Opinion
2013-04-11
Smith & Shapiro, New York (Harry Shapiro of counsel), for appellant. Jones Hirsch Connors Miller & Bull, P.C., New York (William E. Bell of counsel), for respondent.
Smith & Shapiro, New York (Harry Shapiro of counsel), for appellant. Jones Hirsch Connors Miller & Bull, P.C., New York (William E. Bell of counsel), for respondent.
ANDRIAS, J.P., MOSKOWITZ, FREEDMAN, MANZANET–DANIELS, FEINMAN, JJ.
Order, Supreme Court, New York County (Anil C. Singh, J.), entered April 3, 2012, which granted defendant's motion to dismiss the complaint, unanimously affirmed, without costs.
In 1927, defendant's predecessor in interest built a taller building on property adjoining plaintiff's building. Defendant's predecessor in interest also extended plaintiff's chimney, in order to bring plaintiff's existing chimney into compliance with the height requirements of the then applicable Building Code. In 1968, the Building Code was amended and, for the first time, required the owner of a taller, later-built building, not only to extend the height of any chimneys in adjoining buildings to conform to Code requirements, but also to maintain and repair the chimney extensions. Accordingly, plaintiff alleges that defendant is responsible, pursuant to the 1968 Building Code of the City of New York (Administrative Code of City of N.Y.) § 27–860(f)(4), to repair the chimney on its property. Plaintiff's arguments are unavailing.

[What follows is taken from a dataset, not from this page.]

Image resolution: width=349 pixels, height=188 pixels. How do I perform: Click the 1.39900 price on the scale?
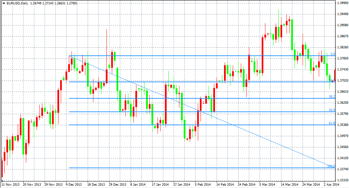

It “has long been a primary rule of statutory construction that a new statute is to be applied prospectively, and will not be given retroactive construction unless an intention to make it so can be deduced from its wording” ( Aguaiza v. Vantage Props., LLC, 69 A.D.3d 422, 423, 893 N.Y.S.2d 19 [1st Dept. 2010] ). Here, Administrative Code § 27–860 does not contain any language indicating an intent that it be given retroactive effect. Further, there is no common-law duty to maintain or repair a chimney extension constructed under any of the New York City Building Codes. Indeed, an owner's “responsibility to alter the chimneys of [adjoining properties] to conform to height requirements (§ 27–860[a] ), and to maintain and repair them (§ 27–860[f][4] ), is clearly imposed by statute and did not exist at common law” ( Mindel v. Phoenix Owners Corp., 17 A.D.3d 227, 228, 793 N.Y.S.2d 390 [1st Dept. 2005];see also Bondoc v. Zervoudis, 270 A.D.2d 105, 106, 704 N.Y.S.2d 74 [1st Dept. 2000] ). The two older cases relied on by plaintiff are neither controlling nor persuasive ( see People v. Siegal, 62 Misc.2d 921, 309 N.Y.S.2d 991 [Crim. Ct., N.Y. County 1970];Grau v. McNulty & Sons Holding Co., Inc., 170 Misc. 1, 9 N.Y.S.2d 444 [App. Term 1939], revg. 168 Misc. 165, 5 N.Y.S.2d 491 [New York City Ct. 1938] ).
Given the foregoing determination, we need not reach the parties' arguments regarding the statute of limitations.